= RKZVC =

Dutch football club

The Rooms-Katholieke Zieuwentse Voetbalclub, usually known as RKZVC, is a Dutch association football club from Zieuwent. It was founded on 28 June 1945. RKZVC's main male squad plays in the Hoofdklasse since 2018. The club's home ground is De Greune Weide.

== History ==
While founded in 1945, RKZVC plays in major KNVB leagues only since 1971. Until 1983 it played in Vierde Klasse C, where it usually ended in a top spot. In 1983 it won a championship and promoted to Derde Klasse C. This first stint in the Derde lasted 6 years, after which generally weaker years in Vierde Klasse C followed.
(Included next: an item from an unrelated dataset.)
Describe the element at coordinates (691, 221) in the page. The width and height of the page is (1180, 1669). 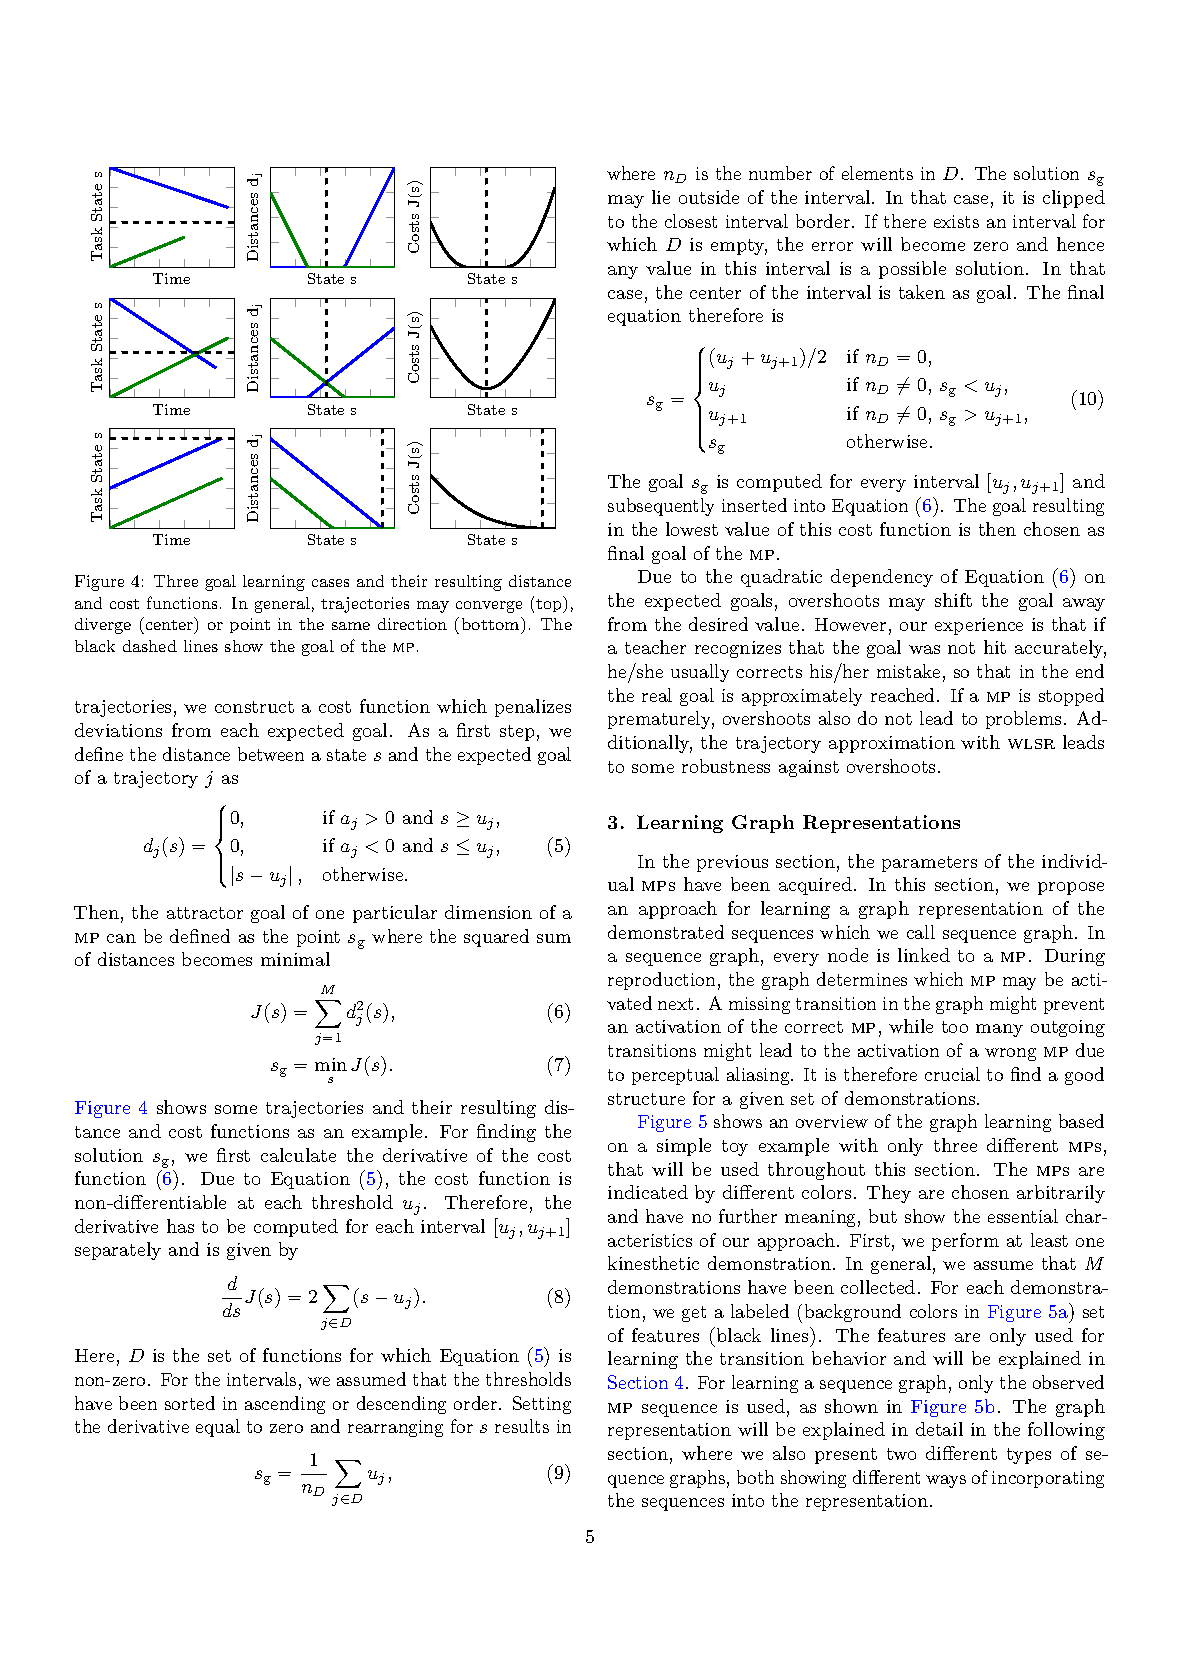
I see `closest` at that location.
In 2008 RKZVC hit a bottom when it relegated to the Vijfde Klasse. From here luck changed. It immediately won a Vijfde Klasse championship (2008–2009). Followed by gradually improving performance in the Vierde Klasse (2009–11). In 2011 RKZVC finally made it back to the Derde Klasse but relegated a year later.

Immediately, in 2013 RKZVC won the Vierde Klasse championship that brought it to the Derde. In 2016 it won a Derde Klasse championship, it 2017 that of a Tweede Klasse, and 2018 that of an Eerste Klasse. RKZVC's exceptional ascent, winning coach Laurens Knippenborg the Rinus Michels Award, was stopped for now in the Hoofdklasse where RKZVC "just" held on in 2019. While leading the league after several games, it finished in the "honorable" 4th place and did not make it into the promotion playoff (unlike the numbers 3 and 5, who took period championships).